Uno de los muchos saltos y cascadas que jalonan el curso del río Cebollón (Fornes, Granada) Foto: Paula Cuevas |
Belleza difícil
Estamos rodeados de belleza, surge en cada lugar y en
cualquier instante, un olor, una figura, una sombra, un efecto de luz, un
rostro, un cuerpo joven o anciano… Sin embargo, penetrar en el corazón de la
belleza es difícil y no le es dado a cualquiera. Hay quienes, para conseguirlo,
eligen la erudición, alejándose así no sólo de la belleza difícil, sino también
de la fácil. Otros optan por meditar, pero sólo llegan a la belleza quienes
alcanzan el satori, lo que tampoco es fácil, por lo que la mayoría se contenta
con patrañas, alejándose por lo falso de la belleza, que es la verdad.
Para mí, el mejor camino es el de
la naturaleza, que no es ese camino masificado de turistas, ruidos,
comodidades, playas con sombrillas, no, sino el camino que se aleja de los
hombres, de la civilización, un camino inextricable, sin señalizaciones, sin
cobertura, donde, si te pierdes, te pierdes, y si llegas, has llegado por ti
mismo. En este camino, riesgo y éxito van parejos, luego el más pequeño paso está
nimbado de belleza.
Yo estuve en el corazón de la
belleza el pasado viernes. Una hora de automóvil desde Granada nos deja en el centro
de Información de la Resinera, en Fornes. A partir de aquí, sólo los pies y la
intuición. Son las 8:30 de la mañana cuando iniciamos el camino con los macutos
cargados y las botas de siete leguas. Cruzamos el río Cacín y los prados de
Tito, desayunamos en la fuente del Berro, continuamos hasta toparnos con el río
Cebollón, donde cambiamos las botas por sandalias de agua. Y ascensión por el río.
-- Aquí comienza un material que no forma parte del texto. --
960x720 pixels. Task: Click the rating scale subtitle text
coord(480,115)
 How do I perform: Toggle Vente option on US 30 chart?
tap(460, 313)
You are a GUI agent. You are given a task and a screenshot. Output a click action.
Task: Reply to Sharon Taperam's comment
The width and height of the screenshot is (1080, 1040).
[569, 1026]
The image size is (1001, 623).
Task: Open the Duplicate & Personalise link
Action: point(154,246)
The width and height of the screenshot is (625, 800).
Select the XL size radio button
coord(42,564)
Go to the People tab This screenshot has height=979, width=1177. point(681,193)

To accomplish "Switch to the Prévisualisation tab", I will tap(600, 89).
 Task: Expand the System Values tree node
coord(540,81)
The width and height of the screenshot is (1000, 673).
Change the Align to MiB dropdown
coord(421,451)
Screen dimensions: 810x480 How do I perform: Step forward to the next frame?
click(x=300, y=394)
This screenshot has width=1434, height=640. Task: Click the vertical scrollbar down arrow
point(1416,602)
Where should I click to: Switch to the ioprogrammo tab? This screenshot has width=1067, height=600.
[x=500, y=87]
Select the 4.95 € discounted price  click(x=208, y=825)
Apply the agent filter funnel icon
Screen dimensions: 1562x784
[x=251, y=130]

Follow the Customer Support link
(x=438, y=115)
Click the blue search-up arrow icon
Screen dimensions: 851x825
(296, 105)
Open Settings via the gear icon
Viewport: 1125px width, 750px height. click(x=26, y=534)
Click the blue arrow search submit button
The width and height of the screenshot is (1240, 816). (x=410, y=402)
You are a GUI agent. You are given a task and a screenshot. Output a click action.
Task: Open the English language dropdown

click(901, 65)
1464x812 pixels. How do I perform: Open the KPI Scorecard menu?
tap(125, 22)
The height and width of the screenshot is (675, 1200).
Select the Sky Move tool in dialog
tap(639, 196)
Inmediatamente perdemos cobertura mientras se abre ante nosotros el paisaje más
intenso y arrebatador que podamos imaginar. Allegro vivace del agua, saltos,
pozas, cascadas, meandros y riachuelos entre una selvática vegetación: zarzas,
carrizales, coníferas, bosques de helechos, quejigos… Chapuzones periódicos.
Ropas fuera y agua hasta los tuétanos, fresca, cristalina. Naturaleza en estado
salvaje. En un recodo, se nos cruza una víbora con la fantástica geometría
nazarí de su piel. Más adelante, una dúctil culebra atrapa un sapo, navega con
él unos metros, gana la orilla y se lo traga lentamente. En otro meandro, pasta
un ciervo. A unos metros, trota hacia el monte una manada de cabras monteses.
Descansamos junto a una gran
poza, nos volvemos a bañar, almorzamos, echamos despreocupadamente una siesta.
Y vuelta a seguir. Cuando llegamos a la catarata de la Monticana, nuevo cambio
de botas para regresar por un largo, empinado y sinuoso sendero hasta la
Trinchera, y, luego, bajar y bajar y bajar... No sabemos cuántas horas han
transcurrido. El día es largo, intenso, macizo, como si atesorara varios años, pero
de pronto se hace de noche y hay una luna plena y surreal que nos alumbra como
un sol. En la parte opuesta, las estrellas destellan con inusitada potencia.
Seguimos andando enteros, sin cansancio, porque no hay mejor estimulante que la
belleza, de ahí que sus posesos no coman ni duerman.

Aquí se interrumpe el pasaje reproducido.